▶ **PROVIDED PASSAGE**:
-- Begin --

Tired of formatting the tnsnames.ora to make it more readable, I have taken the nice awk examples from Jeremy Schneider: https://ardentperf.com/2008/11/28/parsing-listenerora-with-awk-and-sed/ and created a function to format all files .ora (lisp-like config files).

Example, before:

$ cat tnsnames.ora
LUDOCDB1_SITE2 = (DESCRIPTION = (ADDRESS = (PROTOCOL = TCP )(HOST = newbox02 )(PORT = 1522 ))
    (CONNECT_DATA =
      (SERVICE_NAME = LUDOCDB1_SITE2_DGMGRL )
    )
  )
LUDOCDB1_SITE1 = (DESCRIPTION = (ADDRESS = (PROTOCOL = TCP )(HOST = newbox01 )(PORT = 1522 )) (CONNECT_DATA = (SERVICE_NAME = LUDOCDB1_SITE1_DGMGRL )
    )
  )
LUDOCDB1 = (DESCRIPTION = (CONNECT_TIMEOUT = 5 )(TRANSPORT_CONNECT_TIMEOUT = 3 ) (ADDRESS_LIST = (LOAD_BALANCE = OFF ) (ADDRESS = (PROTOCOL = TCP )(HOST = newbox01 )(PORT = 1522 )) (ADDRESS = (PROTOCOL = TCP )(HOST = newbox02 )(PORT = 1522 ))) (CONNECT_DATA = (SERVICE_NAME = LUDOCDB1_RW )))

-- End --

▶ **TASK TO CARRY OUT**:
List every value assigned to SERVICE_NAME in the tnsnames.ora excerpt. The lines have no connection to the tnsnames.ora excerpt.

▶ **DATA SUPPLIED**:
-- Begin --

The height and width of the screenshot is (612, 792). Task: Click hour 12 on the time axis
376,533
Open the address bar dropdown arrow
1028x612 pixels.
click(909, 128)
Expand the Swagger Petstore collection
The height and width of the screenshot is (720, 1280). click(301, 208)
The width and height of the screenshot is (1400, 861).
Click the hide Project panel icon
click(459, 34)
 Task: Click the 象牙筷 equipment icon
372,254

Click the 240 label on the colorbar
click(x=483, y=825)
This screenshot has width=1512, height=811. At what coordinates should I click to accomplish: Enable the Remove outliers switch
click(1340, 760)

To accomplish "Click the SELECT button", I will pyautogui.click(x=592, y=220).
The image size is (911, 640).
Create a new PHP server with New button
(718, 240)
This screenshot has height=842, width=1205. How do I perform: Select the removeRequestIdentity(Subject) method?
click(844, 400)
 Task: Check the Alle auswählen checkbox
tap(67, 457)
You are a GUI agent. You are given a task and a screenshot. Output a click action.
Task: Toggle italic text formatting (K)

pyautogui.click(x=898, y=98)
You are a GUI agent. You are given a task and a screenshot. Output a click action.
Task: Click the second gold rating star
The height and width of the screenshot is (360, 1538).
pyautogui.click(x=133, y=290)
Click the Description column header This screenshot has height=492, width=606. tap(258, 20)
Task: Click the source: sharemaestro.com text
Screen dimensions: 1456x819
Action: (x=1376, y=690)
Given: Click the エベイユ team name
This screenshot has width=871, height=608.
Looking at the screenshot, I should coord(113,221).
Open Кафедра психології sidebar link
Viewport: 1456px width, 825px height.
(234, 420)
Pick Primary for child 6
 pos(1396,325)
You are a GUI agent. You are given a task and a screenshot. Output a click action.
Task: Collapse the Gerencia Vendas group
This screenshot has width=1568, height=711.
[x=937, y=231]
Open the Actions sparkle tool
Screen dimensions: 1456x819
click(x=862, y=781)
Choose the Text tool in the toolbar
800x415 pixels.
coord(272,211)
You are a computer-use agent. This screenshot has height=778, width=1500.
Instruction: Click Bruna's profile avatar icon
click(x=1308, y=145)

-- End --

▶ **TASK RESPONSE**:
LUDOCDB1_SITE2_DGMGRL, LUDOCDB1_SITE1_DGMGRL, LUDOCDB1_RW